[Dataset records]
==================================================
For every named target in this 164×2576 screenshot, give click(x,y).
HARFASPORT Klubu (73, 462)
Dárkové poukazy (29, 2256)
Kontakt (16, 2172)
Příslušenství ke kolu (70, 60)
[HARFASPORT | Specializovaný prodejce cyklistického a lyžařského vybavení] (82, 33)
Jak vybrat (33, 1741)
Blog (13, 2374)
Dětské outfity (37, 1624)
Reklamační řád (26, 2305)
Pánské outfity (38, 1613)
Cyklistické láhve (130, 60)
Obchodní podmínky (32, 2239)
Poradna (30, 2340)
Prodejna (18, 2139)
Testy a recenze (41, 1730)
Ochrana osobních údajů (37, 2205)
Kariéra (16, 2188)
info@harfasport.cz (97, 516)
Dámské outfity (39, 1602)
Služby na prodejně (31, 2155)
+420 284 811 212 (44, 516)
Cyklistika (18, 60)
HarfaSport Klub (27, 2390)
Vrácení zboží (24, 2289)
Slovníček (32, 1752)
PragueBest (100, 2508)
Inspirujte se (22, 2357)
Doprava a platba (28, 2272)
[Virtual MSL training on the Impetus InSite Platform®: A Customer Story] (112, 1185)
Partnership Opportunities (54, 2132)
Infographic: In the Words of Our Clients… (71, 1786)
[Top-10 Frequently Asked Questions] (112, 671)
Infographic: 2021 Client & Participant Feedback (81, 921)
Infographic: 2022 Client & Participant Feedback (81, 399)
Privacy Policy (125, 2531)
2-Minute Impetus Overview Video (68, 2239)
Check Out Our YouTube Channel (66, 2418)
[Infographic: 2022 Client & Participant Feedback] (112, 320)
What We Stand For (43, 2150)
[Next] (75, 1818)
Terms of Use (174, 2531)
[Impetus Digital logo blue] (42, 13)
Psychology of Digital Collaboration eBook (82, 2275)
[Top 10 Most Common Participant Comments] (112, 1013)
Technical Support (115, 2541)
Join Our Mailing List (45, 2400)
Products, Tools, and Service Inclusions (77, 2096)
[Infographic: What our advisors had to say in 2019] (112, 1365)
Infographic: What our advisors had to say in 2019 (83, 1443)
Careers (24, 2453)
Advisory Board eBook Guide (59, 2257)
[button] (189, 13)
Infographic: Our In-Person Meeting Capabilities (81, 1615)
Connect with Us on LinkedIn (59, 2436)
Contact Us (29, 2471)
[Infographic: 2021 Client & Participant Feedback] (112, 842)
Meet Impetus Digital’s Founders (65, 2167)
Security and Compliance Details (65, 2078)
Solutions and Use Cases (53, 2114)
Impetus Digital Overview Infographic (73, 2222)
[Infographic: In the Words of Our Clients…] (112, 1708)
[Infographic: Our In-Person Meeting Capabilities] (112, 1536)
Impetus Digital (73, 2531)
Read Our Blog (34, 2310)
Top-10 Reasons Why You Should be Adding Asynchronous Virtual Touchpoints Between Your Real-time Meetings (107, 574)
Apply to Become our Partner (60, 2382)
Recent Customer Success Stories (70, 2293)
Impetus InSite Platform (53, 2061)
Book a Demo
==================================================
Take the lines above from the one holding "Careers (24, 2453)" to the last and output them exactly.

Careers (24, 2453)
Advisory Board eBook Guide (59, 2257)
[button] (189, 13)
Infographic: Our In-Person Meeting Capabilities (81, 1615)
Connect with Us on LinkedIn (59, 2436)
Contact Us (29, 2471)
[Infographic: 2021 Client & Participant Feedback] (112, 842)
Meet Impetus Digital’s Founders (65, 2167)
Security and Compliance Details (65, 2078)
Solutions and Use Cases (53, 2114)
Impetus Digital Overview Infographic (73, 2222)
[Infographic: In the Words of Our Clients…] (112, 1708)
[Infographic: Our In-Person Meeting Capabilities] (112, 1536)
Impetus Digital (73, 2531)
Read Our Blog (34, 2310)
Top-10 Reasons Why You Should be Adding Asynchronous Virtual Touchpoints Between Your Real-time Meetings (107, 574)
Apply to Become our Partner (60, 2382)
Recent Customer Success Stories (70, 2293)
Impetus InSite Platform (53, 2061)
Book a Demo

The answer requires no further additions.